As a response to Handel’s most Shakespearean of comedies, Christopher Alden’s production is inspired — more now, if anything, than in 2008 when it was new. There’s a new kinship, a self-reflexive friction to watching these languid baroque Charlestons as our own world dances closer and closer to the brink.

Denial has rarely looked so good or pulsed with such a genuinely erotic charge. The gender-bending of Handel’s original prompted one contemporary to dismiss its heroine as a role ‘only fit for… some He-She-thing or other’. It’s a discomfort Alden seizes on, celebrating and amplifying it in the sensual play of his characters, their desires as deliciously ambiguous as the nude cubist collage that Emilio (an excellent Rupert Charlesworth) creates — a faceless play of flesh, interrupted only by a single nipple. Point made.

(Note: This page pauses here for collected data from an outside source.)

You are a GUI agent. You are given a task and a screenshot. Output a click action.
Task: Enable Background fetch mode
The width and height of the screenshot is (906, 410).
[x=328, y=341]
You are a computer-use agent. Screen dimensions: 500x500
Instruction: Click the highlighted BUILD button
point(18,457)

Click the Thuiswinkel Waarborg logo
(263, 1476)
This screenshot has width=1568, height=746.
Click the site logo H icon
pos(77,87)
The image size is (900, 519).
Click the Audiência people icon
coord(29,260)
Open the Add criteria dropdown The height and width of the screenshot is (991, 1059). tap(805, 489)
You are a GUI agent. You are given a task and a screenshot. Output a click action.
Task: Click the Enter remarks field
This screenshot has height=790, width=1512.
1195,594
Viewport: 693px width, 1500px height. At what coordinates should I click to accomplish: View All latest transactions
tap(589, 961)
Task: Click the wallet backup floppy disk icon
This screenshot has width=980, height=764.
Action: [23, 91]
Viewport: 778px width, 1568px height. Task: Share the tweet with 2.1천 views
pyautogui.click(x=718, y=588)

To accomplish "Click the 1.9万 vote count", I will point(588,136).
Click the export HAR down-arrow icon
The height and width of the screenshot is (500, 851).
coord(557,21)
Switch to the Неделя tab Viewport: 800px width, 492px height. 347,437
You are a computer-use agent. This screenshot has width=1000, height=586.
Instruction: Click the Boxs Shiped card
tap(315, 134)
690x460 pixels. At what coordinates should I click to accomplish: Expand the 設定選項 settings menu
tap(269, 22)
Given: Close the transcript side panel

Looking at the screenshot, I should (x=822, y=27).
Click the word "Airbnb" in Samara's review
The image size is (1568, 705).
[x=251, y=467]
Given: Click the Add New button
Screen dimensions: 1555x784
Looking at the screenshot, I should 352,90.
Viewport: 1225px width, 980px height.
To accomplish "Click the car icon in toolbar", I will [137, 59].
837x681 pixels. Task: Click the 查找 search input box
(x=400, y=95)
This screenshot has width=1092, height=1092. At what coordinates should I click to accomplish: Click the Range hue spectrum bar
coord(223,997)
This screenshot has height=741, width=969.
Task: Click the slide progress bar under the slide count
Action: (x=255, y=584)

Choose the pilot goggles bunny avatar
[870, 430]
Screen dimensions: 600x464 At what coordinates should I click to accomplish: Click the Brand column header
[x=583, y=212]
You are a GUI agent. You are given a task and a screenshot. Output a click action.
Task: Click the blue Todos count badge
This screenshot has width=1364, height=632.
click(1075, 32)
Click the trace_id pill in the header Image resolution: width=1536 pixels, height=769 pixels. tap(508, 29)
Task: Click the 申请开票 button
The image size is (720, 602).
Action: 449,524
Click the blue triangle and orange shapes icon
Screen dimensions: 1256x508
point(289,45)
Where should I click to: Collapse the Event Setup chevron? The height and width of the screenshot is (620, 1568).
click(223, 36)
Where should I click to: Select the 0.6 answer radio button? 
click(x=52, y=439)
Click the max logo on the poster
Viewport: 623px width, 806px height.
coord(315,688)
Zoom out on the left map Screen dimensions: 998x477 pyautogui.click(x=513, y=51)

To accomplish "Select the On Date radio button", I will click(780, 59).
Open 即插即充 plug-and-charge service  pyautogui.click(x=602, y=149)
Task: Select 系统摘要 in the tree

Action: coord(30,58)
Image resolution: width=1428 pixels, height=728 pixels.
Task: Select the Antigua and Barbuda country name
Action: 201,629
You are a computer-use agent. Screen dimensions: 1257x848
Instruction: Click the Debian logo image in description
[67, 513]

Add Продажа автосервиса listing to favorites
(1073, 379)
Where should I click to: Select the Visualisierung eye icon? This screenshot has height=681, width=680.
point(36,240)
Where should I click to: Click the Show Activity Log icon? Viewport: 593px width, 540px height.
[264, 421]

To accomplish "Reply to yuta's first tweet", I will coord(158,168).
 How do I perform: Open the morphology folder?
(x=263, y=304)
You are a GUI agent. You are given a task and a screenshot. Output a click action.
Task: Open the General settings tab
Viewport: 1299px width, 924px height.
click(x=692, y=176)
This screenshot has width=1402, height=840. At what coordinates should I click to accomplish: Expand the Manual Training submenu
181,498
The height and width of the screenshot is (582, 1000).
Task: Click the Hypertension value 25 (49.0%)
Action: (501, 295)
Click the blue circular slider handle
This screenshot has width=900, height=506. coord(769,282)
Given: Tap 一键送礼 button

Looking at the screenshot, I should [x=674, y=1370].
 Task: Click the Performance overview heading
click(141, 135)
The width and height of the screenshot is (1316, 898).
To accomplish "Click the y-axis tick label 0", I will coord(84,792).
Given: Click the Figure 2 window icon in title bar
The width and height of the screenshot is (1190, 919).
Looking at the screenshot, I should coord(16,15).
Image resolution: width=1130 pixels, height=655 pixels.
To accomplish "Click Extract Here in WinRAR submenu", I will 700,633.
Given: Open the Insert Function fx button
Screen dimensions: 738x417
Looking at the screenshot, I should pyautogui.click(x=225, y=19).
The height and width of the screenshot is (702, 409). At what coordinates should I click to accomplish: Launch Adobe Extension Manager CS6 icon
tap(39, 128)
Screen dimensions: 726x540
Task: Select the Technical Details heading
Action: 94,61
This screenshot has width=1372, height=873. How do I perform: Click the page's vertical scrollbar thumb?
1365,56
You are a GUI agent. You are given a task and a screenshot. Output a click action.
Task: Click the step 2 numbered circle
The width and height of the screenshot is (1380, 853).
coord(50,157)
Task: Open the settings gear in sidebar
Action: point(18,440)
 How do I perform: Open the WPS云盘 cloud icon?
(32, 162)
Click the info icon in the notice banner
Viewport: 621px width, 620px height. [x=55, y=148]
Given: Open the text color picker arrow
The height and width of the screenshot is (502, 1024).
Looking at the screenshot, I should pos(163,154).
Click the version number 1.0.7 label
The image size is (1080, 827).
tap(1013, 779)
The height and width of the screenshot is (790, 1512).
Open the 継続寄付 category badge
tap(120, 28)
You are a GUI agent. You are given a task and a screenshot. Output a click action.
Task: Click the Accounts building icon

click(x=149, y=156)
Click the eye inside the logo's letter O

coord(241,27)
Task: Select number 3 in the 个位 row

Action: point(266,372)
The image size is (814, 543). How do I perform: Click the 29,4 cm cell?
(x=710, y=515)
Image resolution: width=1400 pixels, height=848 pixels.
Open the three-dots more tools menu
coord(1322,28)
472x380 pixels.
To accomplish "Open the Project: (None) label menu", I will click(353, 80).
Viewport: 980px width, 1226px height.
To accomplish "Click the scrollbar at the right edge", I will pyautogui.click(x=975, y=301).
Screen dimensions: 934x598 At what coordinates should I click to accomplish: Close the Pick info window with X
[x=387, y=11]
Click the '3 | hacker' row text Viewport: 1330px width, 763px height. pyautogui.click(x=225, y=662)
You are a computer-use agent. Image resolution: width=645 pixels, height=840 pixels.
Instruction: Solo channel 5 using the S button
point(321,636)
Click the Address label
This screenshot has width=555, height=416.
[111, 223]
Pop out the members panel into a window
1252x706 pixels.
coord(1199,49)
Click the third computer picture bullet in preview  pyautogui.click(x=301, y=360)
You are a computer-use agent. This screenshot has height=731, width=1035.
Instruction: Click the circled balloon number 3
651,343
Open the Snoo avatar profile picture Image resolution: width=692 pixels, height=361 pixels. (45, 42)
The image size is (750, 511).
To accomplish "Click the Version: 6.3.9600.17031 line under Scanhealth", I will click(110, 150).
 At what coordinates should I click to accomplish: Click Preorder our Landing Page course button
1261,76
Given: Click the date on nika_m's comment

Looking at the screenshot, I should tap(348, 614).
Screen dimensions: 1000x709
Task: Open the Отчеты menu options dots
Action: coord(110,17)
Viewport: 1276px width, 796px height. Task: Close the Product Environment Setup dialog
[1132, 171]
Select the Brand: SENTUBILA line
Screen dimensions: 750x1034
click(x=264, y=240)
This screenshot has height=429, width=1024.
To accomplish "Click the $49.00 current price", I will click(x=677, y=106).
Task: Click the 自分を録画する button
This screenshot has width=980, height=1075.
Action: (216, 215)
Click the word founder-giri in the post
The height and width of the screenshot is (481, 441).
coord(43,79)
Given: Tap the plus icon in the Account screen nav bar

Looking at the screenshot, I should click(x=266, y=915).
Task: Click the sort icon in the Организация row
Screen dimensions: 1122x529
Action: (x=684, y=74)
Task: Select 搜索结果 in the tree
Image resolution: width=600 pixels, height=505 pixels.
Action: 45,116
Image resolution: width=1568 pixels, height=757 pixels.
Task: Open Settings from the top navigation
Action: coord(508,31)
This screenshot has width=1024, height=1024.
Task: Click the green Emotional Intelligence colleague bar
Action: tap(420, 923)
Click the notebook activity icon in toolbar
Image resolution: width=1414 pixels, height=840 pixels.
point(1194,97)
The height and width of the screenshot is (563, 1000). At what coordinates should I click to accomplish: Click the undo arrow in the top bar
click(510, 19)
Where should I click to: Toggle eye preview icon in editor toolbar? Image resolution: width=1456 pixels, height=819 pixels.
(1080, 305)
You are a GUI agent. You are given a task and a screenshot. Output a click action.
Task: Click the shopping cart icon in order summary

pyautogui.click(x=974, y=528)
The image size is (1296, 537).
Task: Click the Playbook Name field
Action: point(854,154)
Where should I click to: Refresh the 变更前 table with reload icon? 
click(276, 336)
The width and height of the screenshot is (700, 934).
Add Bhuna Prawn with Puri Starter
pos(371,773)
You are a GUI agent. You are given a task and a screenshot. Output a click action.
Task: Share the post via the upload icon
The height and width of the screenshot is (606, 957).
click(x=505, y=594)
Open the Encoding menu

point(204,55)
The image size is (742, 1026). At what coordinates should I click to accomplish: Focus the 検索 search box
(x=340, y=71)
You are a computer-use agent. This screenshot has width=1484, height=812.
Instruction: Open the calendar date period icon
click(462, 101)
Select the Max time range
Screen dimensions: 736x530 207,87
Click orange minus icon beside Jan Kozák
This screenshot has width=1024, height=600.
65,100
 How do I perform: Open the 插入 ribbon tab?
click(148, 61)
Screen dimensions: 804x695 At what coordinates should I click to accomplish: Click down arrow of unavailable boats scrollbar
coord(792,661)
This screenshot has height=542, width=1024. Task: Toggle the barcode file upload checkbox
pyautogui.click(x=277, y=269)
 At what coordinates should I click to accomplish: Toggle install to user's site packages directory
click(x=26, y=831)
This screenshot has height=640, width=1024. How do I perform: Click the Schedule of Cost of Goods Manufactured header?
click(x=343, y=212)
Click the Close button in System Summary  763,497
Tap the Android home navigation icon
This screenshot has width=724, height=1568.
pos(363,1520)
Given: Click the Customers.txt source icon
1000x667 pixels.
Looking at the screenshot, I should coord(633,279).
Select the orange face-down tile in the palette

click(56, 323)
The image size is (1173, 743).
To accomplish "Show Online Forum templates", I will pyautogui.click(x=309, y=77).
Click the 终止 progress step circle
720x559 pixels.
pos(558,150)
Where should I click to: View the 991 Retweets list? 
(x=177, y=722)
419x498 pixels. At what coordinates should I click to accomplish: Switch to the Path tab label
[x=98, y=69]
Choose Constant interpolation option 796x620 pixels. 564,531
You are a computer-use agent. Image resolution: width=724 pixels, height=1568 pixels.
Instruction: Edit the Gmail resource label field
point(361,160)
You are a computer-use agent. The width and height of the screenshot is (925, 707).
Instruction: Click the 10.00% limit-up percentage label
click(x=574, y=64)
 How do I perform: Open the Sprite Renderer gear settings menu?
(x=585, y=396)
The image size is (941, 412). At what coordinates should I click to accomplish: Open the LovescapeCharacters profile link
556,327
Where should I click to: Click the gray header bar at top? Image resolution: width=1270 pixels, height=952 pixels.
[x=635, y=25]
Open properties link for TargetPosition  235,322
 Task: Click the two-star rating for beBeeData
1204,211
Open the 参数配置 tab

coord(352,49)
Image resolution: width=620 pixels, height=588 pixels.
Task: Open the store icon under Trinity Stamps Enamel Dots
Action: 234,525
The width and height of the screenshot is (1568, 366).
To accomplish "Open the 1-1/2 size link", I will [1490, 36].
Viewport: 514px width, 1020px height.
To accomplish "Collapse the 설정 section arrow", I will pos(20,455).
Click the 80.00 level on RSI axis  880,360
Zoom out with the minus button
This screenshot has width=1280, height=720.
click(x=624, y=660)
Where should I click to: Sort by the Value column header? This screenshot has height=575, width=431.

But if Andrew Lieberman’s gorgeous designs have a strong Parisian accent, and Christian Curnyn’s pit is all thrusting Italianate swagger, Amanda Holden’s translation is earthily Anglo-Saxon, fuck-and buggering its irreverent and witty way through a plot with added toilet humour (a nod, surely, to Man Ray’s friend and collaborator Duchamp) and some giddy cross-dressing. It’s exhilarating stuff, and a reminder of how rarely ENO really takes dramatic advantage of its opera-in-English policy.

When a plot is as frothy as Partenope’s you need some pretty sparkling performances to keep things buoyant. Step forward Sarah Tynan’s sex kitten of a queen, her tone as bright as the chink of ice cubes in a cocktail shaker and every bit as brittle, softening into something more fragile for ‘Qual farfaletta’, turning mellifluous by the time Act III’s closing ‘Si, scherza, si’ arrives.

She’s courted by a trio of would-be lovers led by Patricia Bardon’s charismatic Arsace, stopping time and stilling comedy for a magical moment in ‘Ch’io parta’ — a sleight of hand more potent even than the rabbit Armindo (James Laing) quite literally pulls out of a hat. Gamely comic, both Laing and Matthew Durkan’s Ormonte give everything in pursuit of a gag, and if the production doesn’t find quite the same play of emotional light and shade as the black-and-white photographs that inspired it, it’s a loss you hardly miss among so much wit and surreal invention.

War invades the bedroom in Partenope, but Handel’s Faramondo sees love set up camp on the battlefield. For a plot that finds three nations in conflict it’s remarkably short on actual action — Chekhov’s gun (or, here, his flick-knife) hangs unused for nearly three hours. The music, too, while pretty, lacks arias capable of inflicting much more than a flesh wound. In William Relton’s 1960s update for the London Handel Festival, armies become gangs, fighting a turf war in Gustavo’s — a not-nearly-seedy-enough nightclub. Like Alden, Relton wisely pays little attention to the story, which, in this case, hinges on a baby-swapping subplot that remains conveniently unexplained. But, unlike Alden, his reworking feels awkwardly superimposed, never fully integrated into action that’s baffling enough without the coyly historical English surtitles that would scarcely have frightened the ladies at the 1738 première.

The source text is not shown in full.